--- GOAL ---
Pull out each line of the records that contains the word "Select", matching uppercase and lowercase letters exactly.

--- DATASET RECORDS ---
★ ★ ★ ★ ★

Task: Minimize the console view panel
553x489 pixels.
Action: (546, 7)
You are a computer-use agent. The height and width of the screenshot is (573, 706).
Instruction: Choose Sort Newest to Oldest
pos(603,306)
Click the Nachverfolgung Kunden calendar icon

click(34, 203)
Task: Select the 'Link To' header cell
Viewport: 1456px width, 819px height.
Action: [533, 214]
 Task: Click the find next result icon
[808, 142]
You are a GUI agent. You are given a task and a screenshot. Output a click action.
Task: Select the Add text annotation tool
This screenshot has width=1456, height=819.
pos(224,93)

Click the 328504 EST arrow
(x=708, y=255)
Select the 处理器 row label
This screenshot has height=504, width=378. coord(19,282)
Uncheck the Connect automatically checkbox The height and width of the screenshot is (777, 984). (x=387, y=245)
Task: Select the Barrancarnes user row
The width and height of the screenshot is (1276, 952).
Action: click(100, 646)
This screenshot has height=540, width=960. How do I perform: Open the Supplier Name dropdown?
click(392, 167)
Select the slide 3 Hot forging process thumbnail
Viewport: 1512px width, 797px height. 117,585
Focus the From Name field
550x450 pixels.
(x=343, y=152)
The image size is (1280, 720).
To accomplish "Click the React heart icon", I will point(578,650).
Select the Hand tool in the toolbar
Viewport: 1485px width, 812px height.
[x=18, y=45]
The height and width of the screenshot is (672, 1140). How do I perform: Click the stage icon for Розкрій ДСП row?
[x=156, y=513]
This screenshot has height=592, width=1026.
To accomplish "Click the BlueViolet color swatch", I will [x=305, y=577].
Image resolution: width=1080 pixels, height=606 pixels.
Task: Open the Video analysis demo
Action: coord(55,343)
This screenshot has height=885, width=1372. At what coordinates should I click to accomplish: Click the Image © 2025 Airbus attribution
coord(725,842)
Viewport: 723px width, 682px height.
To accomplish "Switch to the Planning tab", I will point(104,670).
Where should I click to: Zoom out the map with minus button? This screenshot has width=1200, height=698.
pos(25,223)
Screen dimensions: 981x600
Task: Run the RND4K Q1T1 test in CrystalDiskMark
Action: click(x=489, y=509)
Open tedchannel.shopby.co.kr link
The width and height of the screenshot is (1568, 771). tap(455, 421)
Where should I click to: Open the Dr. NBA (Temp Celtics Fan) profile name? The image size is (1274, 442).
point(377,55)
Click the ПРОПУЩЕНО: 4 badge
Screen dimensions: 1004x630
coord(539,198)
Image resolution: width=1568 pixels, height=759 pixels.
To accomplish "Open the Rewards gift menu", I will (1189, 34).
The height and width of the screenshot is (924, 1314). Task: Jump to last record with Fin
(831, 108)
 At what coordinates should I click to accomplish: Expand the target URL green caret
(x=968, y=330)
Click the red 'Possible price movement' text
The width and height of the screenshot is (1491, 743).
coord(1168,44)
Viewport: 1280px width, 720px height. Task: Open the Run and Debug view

★ ★ ★ ★ ★

--- RESPONSE TO THE TASK ---
Task: Select the 'Link To' header cell
Task: Select the Add text annotation tool
Select the 处理器 row label
Task: Select the Barrancarnes user row
Select the slide 3 Hot forging process thumbnail
Select the Hand tool in the toolbar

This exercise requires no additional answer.